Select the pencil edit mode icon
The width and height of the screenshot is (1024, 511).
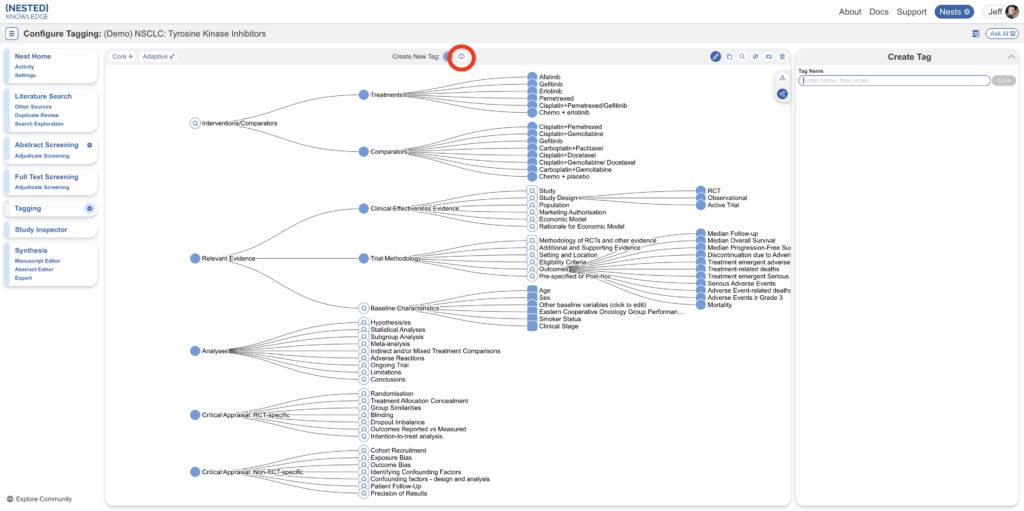715,56
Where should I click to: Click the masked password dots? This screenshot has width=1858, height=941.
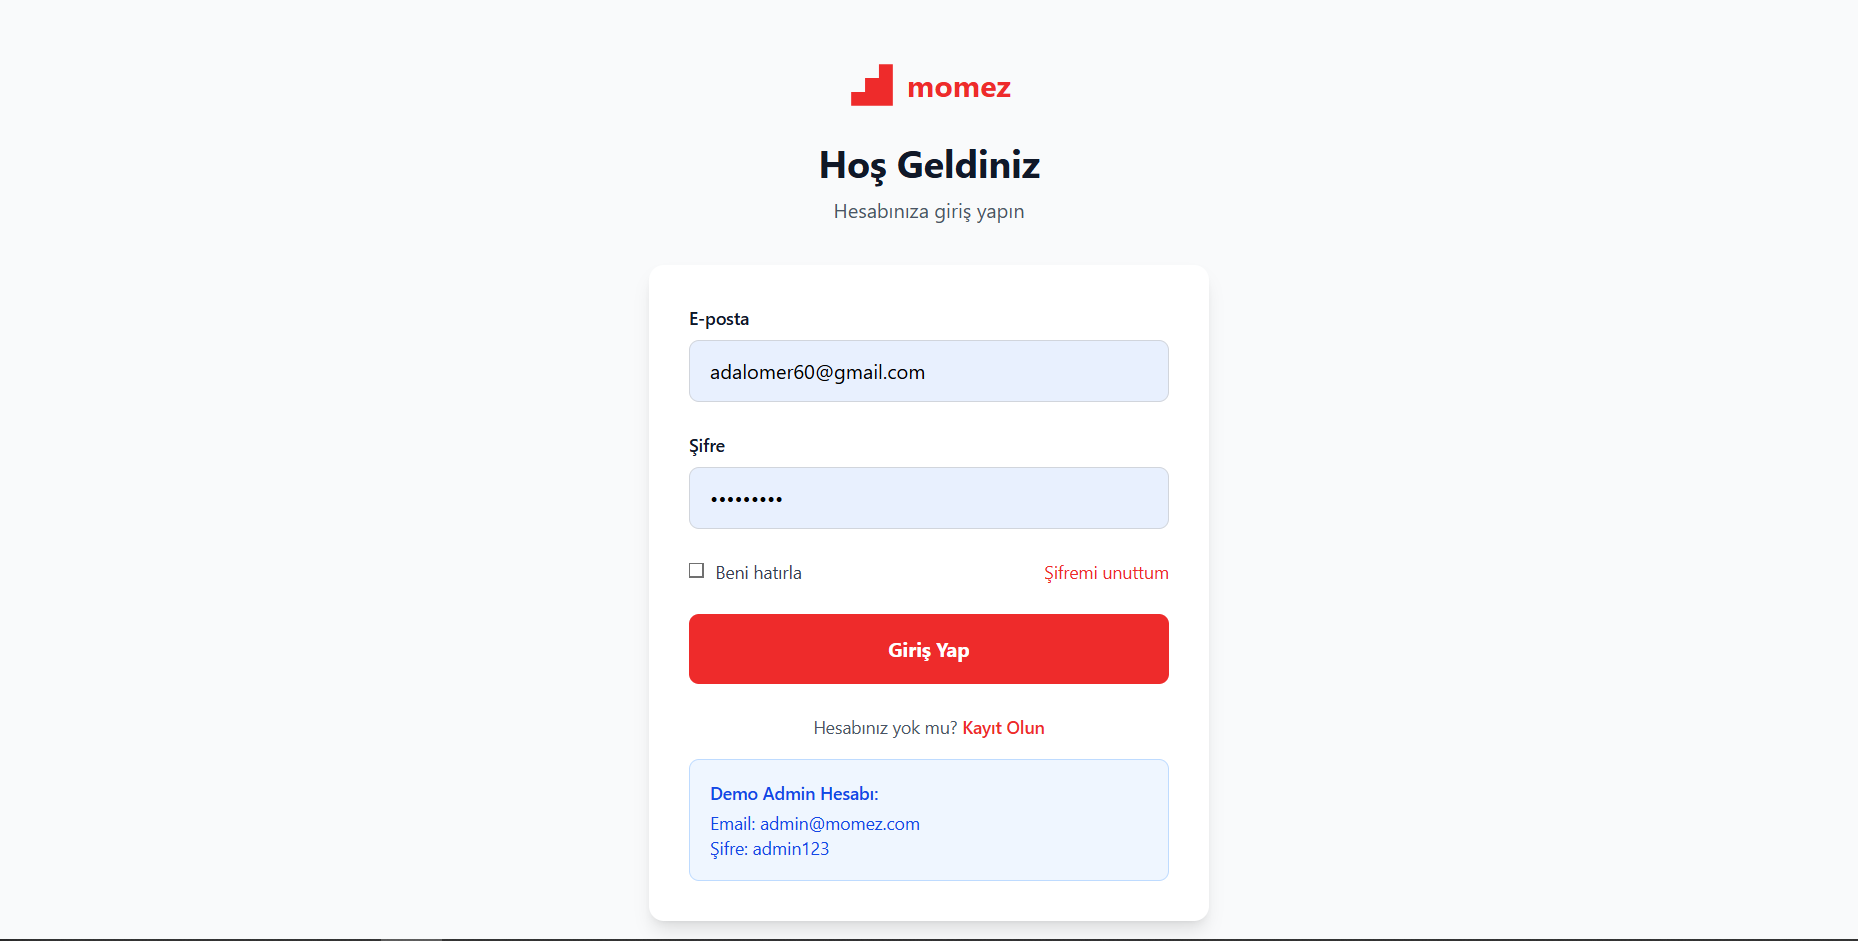[x=746, y=499]
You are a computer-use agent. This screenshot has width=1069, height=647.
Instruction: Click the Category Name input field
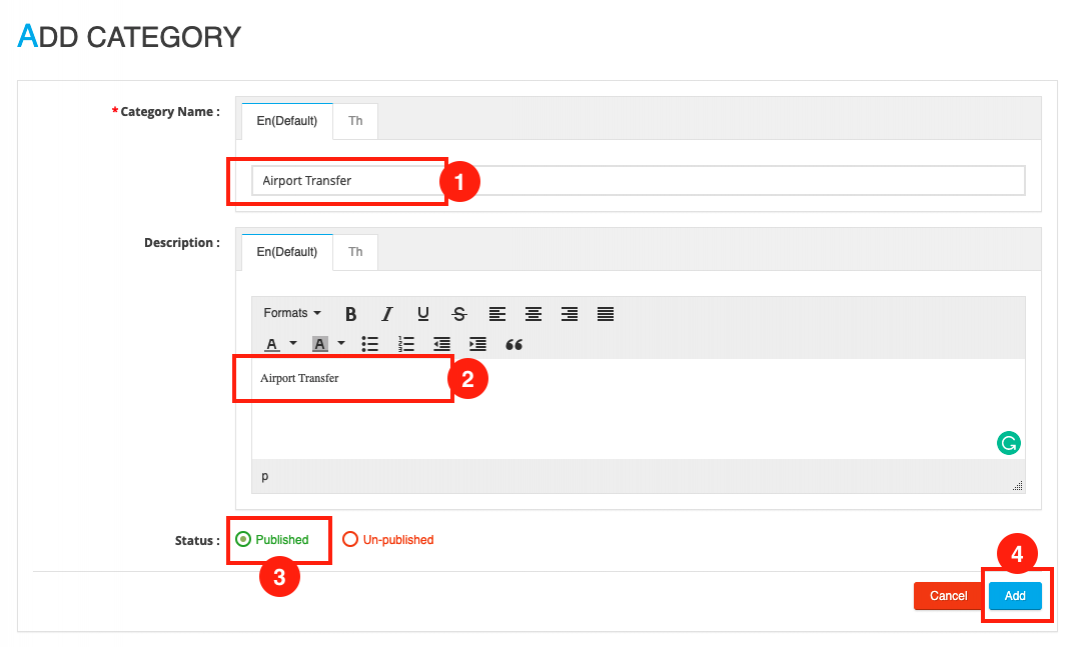point(638,181)
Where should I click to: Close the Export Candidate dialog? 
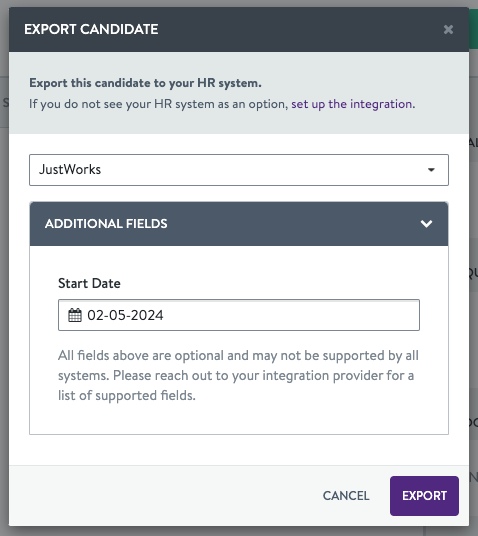(448, 29)
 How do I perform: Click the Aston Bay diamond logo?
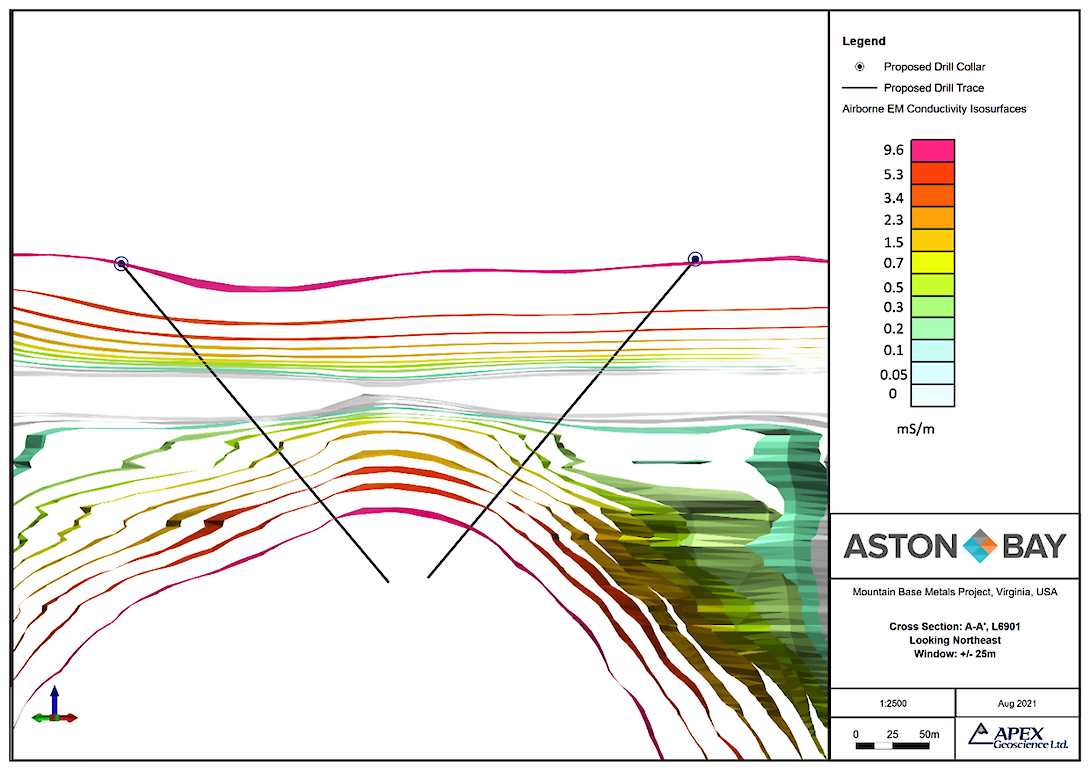[x=981, y=546]
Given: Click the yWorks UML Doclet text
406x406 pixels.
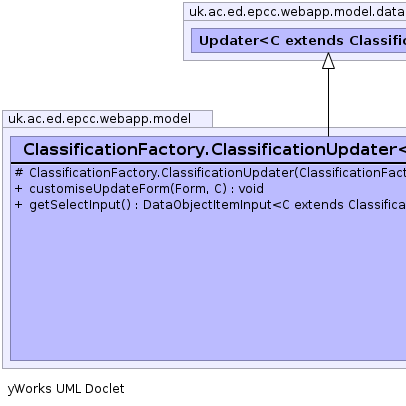Looking at the screenshot, I should pyautogui.click(x=66, y=389).
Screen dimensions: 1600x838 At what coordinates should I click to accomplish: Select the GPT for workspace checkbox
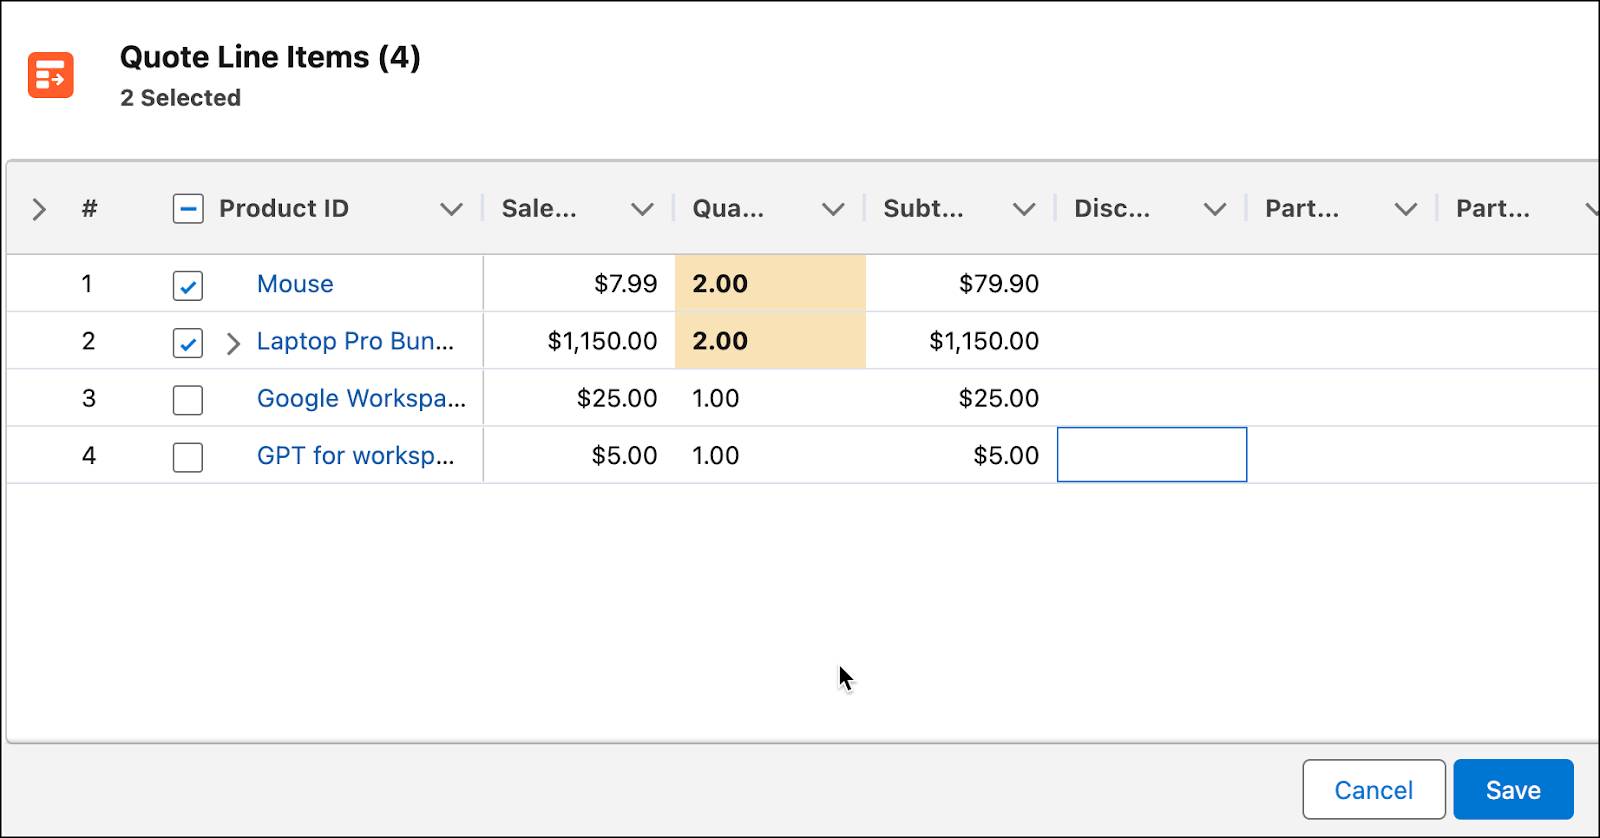point(188,457)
********
*Work instructions*
Only the lines from the one containing "How do I perform: Click" through the final line of the records should be transcribed, exactly and with no pictures.

*Response to this task*
 How do I perform: Click the Aston Bay diamond logo?
[x=981, y=546]
Given: Click the yWorks UML Doclet text
406x406 pixels.
Looking at the screenshot, I should pyautogui.click(x=66, y=389).
Screen dimensions: 1600x838 At what coordinates should I click to accomplish: Select the GPT for workspace checkbox
point(188,457)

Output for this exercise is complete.